The place consists of a 5 head stamp battery, boiler, engine, jaw crusher, brick double chimney, corrugated iron tanks and earth ramp, some of which are covered by a corrugated iron roof with timber uprights. The stamper sits on a timber and earth wall and is marked "Langland's Foundry Co. Ltd Melbourne 1882". A belt connects the stamper to the flywheel which is attached to an engine sitting on concrete blocks beneath under the shed roof. The boiler sits off the ground on concrete stands immediately on the south-east of the shed and is marked "Gold Medal Paris 1876". The shed has been constructed from salvaged pieces of corrugated iron and bush timbers and is partially enclosed. There is evidence of termite activity inside the shed and the floor of the shed is concrete.

An earth ramp with a low incline leading to the stamper is on the north-east side of the shed.

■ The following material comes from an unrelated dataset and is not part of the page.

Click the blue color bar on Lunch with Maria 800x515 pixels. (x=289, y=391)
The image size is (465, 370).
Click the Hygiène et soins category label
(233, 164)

A jaw crusher sits at the head of the ramp adjacent to the stamper. The timber hopper has completely collapsed.

There is a double brick chimney on the western side of the battery shed that is no longer part of the operation of the battery. Four corrugated iron tanks sit about 5 m to the north-east of the battery shed.

The surrounding landscape is dry sclerophyll, with some vegetable and flower gardens associated with the nearby masonry house located close to the battery. Neither the plantings nor the masonry house form part of the heritage significance of the place.

== Heritage listing ==
Kingsborough Battery was listed on the Queensland Heritage Register on 21 October 1992 having satisfied the following criteria.

The place is important in demonstrating the evolution or pattern of Queensland's history.

The place is important in demonstrating the evolution or pattern of Queensland's history, particularly the development and decline of north Queensland mining and the re-use of available equipment for subsequent mining operations in remote areas.

The place is important in demonstrating the principal characteristics of a particular class of cultural places.

It contains the principal characteristics of reef gold processing sites, being a 5 head stamper battery, and corrugated iron shed, with a double brick chimney nearby.